Les plans des années 1908-1909 ne font état qu’exceptionnellement de recherche décorative dans la salle. Néanmoins, au Cinéma Cambronne et au Cinéma Stephenson, où les coupes transversales révèlent le décor de la salle, on remarque une nette différence avec les salles Cinéma Exploitation. Si le mode et les éléments décoratifs sont presque identiques : corniche, moulure, encadrements et motifs en relief, en revanche, les surfaces auxquelles est appliqué le décor diffèrent. Dans ces deux salles le décor est concentré du côté de l’écran ; une large bande de moulure encadre ce dernier (Cambronne [p. 32]), ou bien le couronne (Stephenson [p. 34]). Peut-être s’agit-il là d’une inspiration des théâtres où le cadre de la scène fait traditionnellement l’objet de traitement décoratif particulier162 ; ou bien simplement d’une volonté spontanée de mettre l’accent sur la « toile blanche », l’épicentre de la salle. Quoi qu’il en soit, nous trouvons ici les premiers exemples de recours au décor pour auréoler l’écran. Concernant l’aspect extérieur, hormis quelques projets où la façade se résume à une grille d’entrée surmontée d’une épigraphe comme au cinéma St Antoine [p. 32], Alcazar [p. 33] et Trianon [p. 34], la ressemblance avec le modèle Cinéma Exploitation est saisissante : un fronton (cintré, triangulaire ou de formes composées) portant le nom de l’établissement couronne un corps de façade souvent de composition tripartite (Nouveau Cinéma, Stephenson et Cambronne). Eléments et ornements du répertoire classique, quoique composés de diverses manières, sont communs à toutes ces façades. Cependant, chaque façade se caractérise par un trait ou un élément spécifique : celle du Cinéma Cambronne, par exemple, est marquée par la grande arche qui, formant un avant-corps, couvre l’entrée de l’établissement. Le Nouveau Cinéma, se singularise par deux énormes pans, encadrés de moulure, réservés aux affiches, au centre de la façade. Le Cinéma Stephenson, est remarquable de par son aspect quelque peu baroque et sa large marquise accrochée à la façade. Ainsi peut-on conclure que le modèle de façade dessinée par l’architecte Malo commence à faire école ; chacun de ces projets postérieurs en incarne une variante. Son plan typique, en revanche, ne semble guère exercer une grande influence sur sa postérité immédiate ; la disposition de la salle faisant encore l’objet de diverses expérimentations suivant les conjonctures.

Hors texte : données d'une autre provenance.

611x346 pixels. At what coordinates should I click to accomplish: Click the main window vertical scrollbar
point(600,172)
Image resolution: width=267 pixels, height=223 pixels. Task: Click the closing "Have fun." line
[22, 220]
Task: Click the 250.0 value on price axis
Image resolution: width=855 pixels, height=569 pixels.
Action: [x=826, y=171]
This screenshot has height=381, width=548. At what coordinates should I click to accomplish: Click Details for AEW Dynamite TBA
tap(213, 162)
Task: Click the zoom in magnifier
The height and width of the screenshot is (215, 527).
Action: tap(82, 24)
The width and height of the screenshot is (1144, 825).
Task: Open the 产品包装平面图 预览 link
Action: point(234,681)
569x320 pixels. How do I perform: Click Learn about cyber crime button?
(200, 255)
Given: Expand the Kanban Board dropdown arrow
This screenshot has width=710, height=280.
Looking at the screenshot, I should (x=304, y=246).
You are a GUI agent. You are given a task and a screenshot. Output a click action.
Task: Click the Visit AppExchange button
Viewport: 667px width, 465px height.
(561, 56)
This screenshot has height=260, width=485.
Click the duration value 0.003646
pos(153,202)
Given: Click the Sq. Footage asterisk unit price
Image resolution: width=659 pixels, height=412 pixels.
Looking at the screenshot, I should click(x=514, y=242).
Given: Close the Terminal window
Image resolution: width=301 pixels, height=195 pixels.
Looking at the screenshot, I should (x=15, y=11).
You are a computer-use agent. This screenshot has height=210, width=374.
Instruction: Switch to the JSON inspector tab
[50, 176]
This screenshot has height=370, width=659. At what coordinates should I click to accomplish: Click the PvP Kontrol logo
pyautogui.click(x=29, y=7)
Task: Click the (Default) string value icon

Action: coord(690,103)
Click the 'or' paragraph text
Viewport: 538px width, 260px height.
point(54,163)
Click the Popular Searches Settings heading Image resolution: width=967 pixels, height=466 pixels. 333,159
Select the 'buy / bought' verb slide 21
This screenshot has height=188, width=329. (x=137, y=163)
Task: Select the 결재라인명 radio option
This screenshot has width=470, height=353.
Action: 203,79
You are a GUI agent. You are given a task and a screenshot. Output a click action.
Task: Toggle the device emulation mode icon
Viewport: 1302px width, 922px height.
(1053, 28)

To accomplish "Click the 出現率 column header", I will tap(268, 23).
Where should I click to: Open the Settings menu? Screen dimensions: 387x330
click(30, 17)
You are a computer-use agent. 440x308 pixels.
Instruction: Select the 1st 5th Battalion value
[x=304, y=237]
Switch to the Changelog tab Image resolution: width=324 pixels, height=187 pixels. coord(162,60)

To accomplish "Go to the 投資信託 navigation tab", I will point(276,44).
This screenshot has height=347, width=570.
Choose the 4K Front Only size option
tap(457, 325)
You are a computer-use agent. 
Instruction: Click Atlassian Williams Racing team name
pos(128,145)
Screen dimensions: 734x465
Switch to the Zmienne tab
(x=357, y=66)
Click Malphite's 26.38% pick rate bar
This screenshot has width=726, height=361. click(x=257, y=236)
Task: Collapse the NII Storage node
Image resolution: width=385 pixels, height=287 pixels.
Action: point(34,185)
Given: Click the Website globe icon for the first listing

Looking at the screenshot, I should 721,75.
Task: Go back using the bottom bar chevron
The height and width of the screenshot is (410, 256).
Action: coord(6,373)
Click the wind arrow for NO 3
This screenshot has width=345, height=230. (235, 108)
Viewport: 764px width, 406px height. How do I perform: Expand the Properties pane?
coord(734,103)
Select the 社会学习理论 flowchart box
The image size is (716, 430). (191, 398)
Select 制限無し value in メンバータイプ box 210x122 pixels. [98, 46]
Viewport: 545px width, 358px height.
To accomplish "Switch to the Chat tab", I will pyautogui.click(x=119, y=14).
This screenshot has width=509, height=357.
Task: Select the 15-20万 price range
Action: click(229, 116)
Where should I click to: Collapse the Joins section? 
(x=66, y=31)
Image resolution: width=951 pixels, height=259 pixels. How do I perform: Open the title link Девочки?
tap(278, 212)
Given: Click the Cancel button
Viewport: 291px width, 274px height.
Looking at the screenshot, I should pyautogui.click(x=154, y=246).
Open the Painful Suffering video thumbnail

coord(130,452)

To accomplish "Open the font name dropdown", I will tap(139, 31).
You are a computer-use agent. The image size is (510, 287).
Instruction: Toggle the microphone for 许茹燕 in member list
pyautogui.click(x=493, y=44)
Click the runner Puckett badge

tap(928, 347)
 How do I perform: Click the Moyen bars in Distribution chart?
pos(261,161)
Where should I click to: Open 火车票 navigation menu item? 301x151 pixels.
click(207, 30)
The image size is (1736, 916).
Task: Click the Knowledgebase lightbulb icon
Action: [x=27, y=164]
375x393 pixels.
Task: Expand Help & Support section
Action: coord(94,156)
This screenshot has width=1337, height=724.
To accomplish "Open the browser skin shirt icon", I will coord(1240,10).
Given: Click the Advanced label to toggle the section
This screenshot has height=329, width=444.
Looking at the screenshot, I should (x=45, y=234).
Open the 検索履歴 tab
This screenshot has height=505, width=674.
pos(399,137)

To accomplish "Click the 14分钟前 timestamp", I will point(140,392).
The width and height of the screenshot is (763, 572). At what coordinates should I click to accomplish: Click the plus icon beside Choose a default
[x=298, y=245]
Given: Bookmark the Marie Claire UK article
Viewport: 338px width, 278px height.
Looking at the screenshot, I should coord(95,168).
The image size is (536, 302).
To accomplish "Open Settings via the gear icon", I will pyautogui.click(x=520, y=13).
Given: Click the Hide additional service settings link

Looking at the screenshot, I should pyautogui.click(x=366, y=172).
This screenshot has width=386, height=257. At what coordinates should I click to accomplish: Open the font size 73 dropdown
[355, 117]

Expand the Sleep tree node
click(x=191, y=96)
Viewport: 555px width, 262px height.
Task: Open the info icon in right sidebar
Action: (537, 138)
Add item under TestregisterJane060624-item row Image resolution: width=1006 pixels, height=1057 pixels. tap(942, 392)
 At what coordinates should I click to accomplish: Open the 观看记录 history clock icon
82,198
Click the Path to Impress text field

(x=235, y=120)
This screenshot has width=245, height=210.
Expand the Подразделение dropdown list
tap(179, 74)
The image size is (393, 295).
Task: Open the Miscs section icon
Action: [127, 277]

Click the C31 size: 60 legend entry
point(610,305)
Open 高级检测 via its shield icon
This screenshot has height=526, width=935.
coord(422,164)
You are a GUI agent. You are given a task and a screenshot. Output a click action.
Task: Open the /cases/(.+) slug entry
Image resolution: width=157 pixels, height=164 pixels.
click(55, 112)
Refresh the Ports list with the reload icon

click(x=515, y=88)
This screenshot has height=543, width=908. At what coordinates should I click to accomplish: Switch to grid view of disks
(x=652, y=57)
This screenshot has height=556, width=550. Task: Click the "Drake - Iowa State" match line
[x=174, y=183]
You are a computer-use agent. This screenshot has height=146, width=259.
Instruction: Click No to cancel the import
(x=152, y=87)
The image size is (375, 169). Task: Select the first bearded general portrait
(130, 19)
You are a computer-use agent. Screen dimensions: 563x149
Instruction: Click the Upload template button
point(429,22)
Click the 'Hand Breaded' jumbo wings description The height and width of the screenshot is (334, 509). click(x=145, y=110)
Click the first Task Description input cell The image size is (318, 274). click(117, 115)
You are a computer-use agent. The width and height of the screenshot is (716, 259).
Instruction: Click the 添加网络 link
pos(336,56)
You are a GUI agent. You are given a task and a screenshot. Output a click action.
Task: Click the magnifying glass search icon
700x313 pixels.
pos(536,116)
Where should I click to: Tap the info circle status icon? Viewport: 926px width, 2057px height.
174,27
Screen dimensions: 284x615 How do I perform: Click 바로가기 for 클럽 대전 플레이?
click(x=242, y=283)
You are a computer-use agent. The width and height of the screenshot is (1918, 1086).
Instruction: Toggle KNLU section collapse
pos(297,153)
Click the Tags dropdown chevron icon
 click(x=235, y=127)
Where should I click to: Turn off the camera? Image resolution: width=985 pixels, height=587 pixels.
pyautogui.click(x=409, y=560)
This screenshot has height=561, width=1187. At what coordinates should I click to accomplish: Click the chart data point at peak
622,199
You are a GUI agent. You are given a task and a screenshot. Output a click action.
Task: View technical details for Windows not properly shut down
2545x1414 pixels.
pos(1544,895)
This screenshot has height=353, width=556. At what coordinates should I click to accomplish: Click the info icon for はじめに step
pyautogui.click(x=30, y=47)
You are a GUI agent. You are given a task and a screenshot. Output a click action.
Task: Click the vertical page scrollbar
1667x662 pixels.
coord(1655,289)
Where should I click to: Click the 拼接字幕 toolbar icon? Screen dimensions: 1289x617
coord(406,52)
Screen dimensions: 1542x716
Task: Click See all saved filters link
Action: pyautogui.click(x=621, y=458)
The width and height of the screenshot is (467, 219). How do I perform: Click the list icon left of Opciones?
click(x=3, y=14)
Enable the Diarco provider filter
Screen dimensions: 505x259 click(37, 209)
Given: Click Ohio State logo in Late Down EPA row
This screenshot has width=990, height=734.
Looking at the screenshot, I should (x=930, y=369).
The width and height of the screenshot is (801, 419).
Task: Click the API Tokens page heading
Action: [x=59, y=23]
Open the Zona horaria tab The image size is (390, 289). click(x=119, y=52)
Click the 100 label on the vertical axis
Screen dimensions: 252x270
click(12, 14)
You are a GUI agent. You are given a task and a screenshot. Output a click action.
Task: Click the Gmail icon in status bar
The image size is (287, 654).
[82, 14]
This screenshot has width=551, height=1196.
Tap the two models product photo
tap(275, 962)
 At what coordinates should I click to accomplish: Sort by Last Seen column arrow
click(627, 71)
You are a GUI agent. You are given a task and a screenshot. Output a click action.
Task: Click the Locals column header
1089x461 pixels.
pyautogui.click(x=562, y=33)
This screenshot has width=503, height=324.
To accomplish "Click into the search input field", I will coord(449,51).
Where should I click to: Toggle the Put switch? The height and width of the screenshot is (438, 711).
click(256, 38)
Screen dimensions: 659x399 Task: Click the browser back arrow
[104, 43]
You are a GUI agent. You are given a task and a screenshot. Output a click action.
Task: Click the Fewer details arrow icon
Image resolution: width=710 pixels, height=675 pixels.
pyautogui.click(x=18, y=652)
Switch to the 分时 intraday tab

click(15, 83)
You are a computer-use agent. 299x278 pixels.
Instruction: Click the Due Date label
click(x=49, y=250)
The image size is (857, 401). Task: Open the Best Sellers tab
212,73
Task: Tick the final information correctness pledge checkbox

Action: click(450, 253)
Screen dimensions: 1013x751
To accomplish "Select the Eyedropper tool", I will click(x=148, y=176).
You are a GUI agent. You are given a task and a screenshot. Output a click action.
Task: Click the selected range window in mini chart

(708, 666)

162 Pour la composition artistique de la salle, écrit Julien Guadet à propos des théâtres dans son traité, il est de toute importance que le cadre du rideau qui la limite soit accompagné d’un puissant motif décoratif […] Pour le surplus de la salle, poursuit-il, tous les efforts tendent à introduire quelques éléments de grande architecture, […], et à assurer au plafond des retombées d’aspect monumental … ; Cf. Guadet 1915, pp. 98-100.